**Extract provided:**
------

Who killed Osama bin Laden?  And who cares?

A retired Navy Seal, Robert O’Neill, recently came out and claimed that he was the one whose shots killed Osama bin Laden during the famous raid in Abbottabad, Pakistan in 2011.

O’Neill’s account of the raid contradicts statements made by a fellow Navy Seal, Matt Bissonnette, who wrote in his book No Easy Day that he was the shooter who killed bin Laden back in 2012.

The “official account” – aka “the government’s account” – is unlikely to be disclosed for several years. In fact, to date the Pentagon has neither confirmed nor denied details associated with either account.

Navy Seals Leadership has, however, publicly condemned O’Neill’s speaking out and many believe that it is impossible to confirm specific details such as who killed bin Laden given that the raid was conducted at night in close quarters.

And both claims have received a lot of criticism from veterans, the Pentagon, and the Public.  Much of which is well-deserved given that former military personnel generally adhere to a code of silence that prevents them from taking credit and speaking publicly about classified operations.

Conflicting Claims

Robert O’Neill, now 38 and retired after serving almost 17 years, said that he was the one whose two shots killed Osama bin Laden, according to the Washington Post.

------

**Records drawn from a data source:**
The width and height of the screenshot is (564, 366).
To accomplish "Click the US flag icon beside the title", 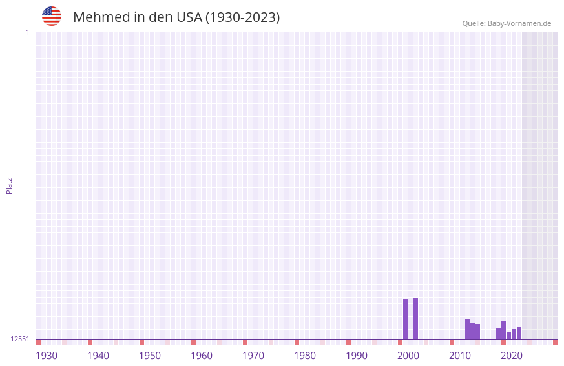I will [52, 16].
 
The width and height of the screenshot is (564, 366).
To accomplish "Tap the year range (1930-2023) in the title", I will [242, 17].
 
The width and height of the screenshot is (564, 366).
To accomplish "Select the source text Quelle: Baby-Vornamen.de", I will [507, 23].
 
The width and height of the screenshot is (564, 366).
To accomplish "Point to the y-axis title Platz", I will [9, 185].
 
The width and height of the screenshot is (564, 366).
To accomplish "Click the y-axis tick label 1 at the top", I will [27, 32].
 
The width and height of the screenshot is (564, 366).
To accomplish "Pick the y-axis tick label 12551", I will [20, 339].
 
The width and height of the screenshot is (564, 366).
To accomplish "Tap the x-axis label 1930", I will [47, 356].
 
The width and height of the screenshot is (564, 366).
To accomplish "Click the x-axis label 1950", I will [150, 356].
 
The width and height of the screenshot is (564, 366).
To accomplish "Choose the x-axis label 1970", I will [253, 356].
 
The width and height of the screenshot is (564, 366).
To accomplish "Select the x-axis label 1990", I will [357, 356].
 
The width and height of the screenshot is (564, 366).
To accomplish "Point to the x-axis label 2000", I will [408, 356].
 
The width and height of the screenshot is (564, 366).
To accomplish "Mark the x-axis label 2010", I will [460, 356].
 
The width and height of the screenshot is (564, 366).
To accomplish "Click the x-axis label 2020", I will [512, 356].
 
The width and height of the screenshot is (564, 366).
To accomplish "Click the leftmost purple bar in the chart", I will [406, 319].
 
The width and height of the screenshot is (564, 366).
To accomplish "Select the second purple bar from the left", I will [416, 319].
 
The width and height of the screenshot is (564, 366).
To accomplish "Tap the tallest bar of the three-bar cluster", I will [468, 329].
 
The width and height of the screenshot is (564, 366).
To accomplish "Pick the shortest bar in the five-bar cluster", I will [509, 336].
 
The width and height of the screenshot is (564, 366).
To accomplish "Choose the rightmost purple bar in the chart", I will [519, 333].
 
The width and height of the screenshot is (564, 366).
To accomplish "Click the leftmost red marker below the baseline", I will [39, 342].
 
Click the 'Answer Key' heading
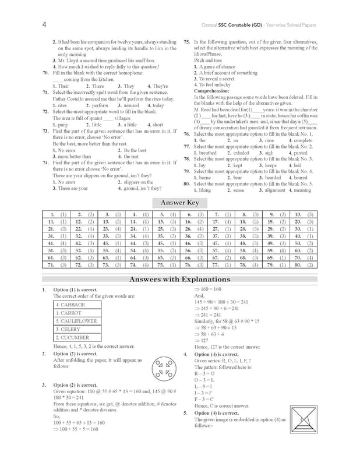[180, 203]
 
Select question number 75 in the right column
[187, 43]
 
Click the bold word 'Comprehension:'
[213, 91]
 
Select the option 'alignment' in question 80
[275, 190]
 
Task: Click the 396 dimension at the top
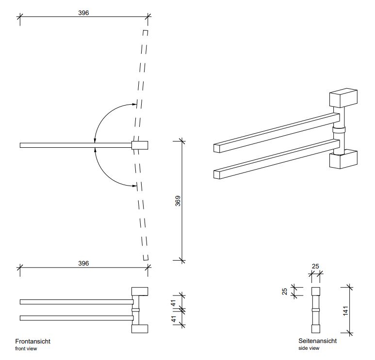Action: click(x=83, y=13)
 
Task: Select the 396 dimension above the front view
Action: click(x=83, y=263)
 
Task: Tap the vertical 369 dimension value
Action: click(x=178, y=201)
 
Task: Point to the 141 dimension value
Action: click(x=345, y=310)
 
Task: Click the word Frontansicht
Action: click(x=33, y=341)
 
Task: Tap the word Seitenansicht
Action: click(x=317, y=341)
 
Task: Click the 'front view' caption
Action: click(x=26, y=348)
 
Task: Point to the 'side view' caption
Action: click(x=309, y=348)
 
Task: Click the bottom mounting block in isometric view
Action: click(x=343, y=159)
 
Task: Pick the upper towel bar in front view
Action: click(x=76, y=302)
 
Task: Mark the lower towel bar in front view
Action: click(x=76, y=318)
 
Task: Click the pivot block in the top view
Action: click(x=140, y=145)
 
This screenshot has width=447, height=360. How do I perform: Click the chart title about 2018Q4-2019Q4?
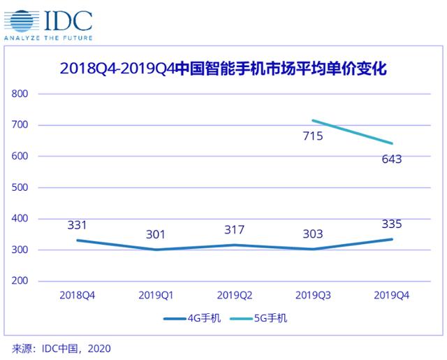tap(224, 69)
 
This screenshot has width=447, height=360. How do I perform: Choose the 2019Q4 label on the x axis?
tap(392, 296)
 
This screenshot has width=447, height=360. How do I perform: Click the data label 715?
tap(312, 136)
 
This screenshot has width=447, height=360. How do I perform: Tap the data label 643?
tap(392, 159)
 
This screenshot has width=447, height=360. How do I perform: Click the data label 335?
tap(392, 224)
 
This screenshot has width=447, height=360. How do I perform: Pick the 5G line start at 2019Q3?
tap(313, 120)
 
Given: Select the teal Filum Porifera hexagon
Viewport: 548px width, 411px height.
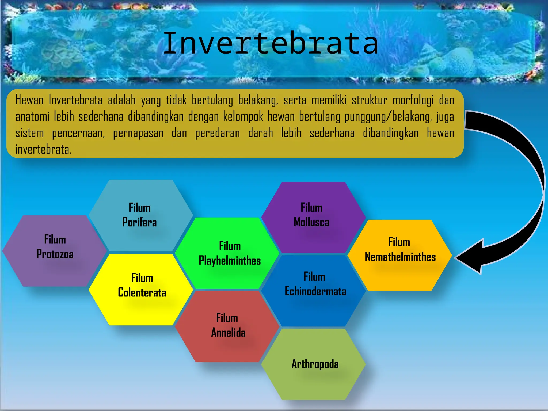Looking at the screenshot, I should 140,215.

------

**Task to carry out:** Continue the article on the competing claims about who killed Osama bin Laden, beginning after its final sentence.

**Written answer:**
O’Neill’s story was previously reported in Esquire magazine where he was identified only as “the Shooter.”  In those interviews, O’Neill reported that the point man, who was the first one to see bin Laden, shot and missed.  Then O’Neill fired two shots that killed Osama bin Laden.

A former Seal reported that he believed that the point man wounded bin Laden with a shot on his side and that rather than killing Bin Laden, he grabbed the women who were present and pushed them aside, because he feared that they might be wearing explosive vests.

Another member of the team reported that “anyone could have been in that position” and that “we have known that this moment with Rob O’Neill coming out was going to happen sooner or later, and here it is.”

Yet other members of the team believe that it was the point man, who is still with the team, who either severely injured or even killed bin Laden.  They credit O’Neill for firing “insurance rounds” because those rounds ensured that bin Laden was dead.

O’Neill’s claim is significant because it comes nearly two years after Matt Bissonnette, another member of the team, published a best seller, No Easy Day, under the pseudonym Mark Owen.  In that book, Bisonnette describes how the point man shot Bin Laden and then he entered the room.

Bisonnette wrote, “In his death throes, he was still twitching and convulsing” and that “another assaulter and I trained our lasers on his chest and fired several rounds.”

Various Reactions

All of this seems to have outraged both the Pentagon and Active Duty Seals because Seals are known and respected for being “quiet professionals.”

In an open letter to current and former Navy Seals, dated Oct. 31, Seal Commander, Rear Admiral Brian L. Losey, and the Senior Enlisted Seal, Michael L. Magaraci, sought to deter undesirable behaviors.

The letter states, “At naval special warfare’s core is the Seal ethos.  A critical tenant of our ethos is: ‘I do not advertise the nature of my work, or seek recognition for my actions.’  Our ethos is a lifelong commitment and obligation, both in and out of the service.”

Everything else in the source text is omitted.